• [Task goal] Repeat exactly the lines of the entries below from the one with "Given: Click the blue archive box icon" through the one with "Given: Bookmark this page in browser", both ends included, and nothing else.

• [Given data]
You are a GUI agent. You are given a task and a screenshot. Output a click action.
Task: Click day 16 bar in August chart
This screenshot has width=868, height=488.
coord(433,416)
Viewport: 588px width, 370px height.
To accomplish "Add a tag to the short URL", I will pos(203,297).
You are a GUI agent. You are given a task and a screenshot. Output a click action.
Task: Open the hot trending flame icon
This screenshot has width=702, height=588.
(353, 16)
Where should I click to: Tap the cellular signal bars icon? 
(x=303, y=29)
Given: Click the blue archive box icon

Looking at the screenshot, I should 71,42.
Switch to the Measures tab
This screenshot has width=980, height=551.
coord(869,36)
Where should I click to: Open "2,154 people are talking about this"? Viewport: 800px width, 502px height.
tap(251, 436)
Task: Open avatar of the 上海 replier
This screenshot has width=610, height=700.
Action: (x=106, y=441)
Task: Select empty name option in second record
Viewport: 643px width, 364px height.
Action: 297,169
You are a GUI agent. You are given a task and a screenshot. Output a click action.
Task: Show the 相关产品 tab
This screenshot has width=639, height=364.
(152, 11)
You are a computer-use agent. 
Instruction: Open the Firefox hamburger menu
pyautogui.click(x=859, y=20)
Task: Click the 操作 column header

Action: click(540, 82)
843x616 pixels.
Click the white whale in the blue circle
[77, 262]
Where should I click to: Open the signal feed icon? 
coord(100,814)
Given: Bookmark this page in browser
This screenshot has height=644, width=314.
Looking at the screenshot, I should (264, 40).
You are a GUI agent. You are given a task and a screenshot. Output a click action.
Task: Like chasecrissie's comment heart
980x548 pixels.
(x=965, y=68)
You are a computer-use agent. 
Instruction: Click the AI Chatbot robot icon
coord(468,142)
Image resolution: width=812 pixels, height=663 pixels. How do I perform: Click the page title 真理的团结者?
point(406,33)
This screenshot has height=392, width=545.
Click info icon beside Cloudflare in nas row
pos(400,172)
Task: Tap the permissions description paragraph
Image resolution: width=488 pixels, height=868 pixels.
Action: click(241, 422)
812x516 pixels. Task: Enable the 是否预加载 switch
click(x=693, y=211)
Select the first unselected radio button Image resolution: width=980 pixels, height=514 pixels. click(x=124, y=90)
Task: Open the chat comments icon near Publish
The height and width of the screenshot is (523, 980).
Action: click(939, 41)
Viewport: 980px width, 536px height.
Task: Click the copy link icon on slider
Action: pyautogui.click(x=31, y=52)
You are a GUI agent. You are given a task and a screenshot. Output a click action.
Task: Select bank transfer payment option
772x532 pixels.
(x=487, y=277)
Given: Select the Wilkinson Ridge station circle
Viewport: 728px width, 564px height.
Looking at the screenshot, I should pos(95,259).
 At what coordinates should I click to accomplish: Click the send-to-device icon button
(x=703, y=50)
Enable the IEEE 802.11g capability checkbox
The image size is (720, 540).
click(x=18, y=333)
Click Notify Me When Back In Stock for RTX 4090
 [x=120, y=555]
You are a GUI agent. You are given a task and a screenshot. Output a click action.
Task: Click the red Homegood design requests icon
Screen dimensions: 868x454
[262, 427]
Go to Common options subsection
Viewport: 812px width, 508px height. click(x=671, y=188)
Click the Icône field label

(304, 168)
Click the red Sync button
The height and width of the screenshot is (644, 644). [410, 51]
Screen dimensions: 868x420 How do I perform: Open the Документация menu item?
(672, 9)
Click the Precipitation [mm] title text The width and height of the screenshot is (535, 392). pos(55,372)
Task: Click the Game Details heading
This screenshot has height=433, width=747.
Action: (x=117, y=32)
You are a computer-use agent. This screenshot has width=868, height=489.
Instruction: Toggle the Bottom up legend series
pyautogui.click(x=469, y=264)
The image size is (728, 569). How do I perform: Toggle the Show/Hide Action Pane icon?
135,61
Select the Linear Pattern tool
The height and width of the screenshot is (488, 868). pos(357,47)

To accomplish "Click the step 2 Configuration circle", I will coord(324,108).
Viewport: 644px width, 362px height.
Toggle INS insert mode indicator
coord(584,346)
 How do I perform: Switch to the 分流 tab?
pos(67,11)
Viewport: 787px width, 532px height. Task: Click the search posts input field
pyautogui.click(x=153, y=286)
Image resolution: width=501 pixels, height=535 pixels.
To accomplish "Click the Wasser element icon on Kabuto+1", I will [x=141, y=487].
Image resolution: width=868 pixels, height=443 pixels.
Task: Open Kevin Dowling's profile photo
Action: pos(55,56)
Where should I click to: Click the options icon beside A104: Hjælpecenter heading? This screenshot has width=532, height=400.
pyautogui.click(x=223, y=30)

• [Result]
Given: Click the blue archive box icon

Looking at the screenshot, I should 71,42.
Switch to the Measures tab
This screenshot has width=980, height=551.
coord(869,36)
Where should I click to: Open "2,154 people are talking about this"? Viewport: 800px width, 502px height.
tap(251, 436)
Task: Open avatar of the 上海 replier
This screenshot has width=610, height=700.
Action: (x=106, y=441)
Task: Select empty name option in second record
Viewport: 643px width, 364px height.
Action: 297,169
You are a GUI agent. You are given a task and a screenshot. Output a click action.
Task: Show the 相关产品 tab
This screenshot has width=639, height=364.
(152, 11)
You are a computer-use agent. 
Instruction: Open the Firefox hamburger menu
pyautogui.click(x=859, y=20)
Task: Click the 操作 column header

Action: click(540, 82)
843x616 pixels.
Click the white whale in the blue circle
[77, 262]
Where should I click to: Open the signal feed icon? 
coord(100,814)
Given: Bookmark this page in browser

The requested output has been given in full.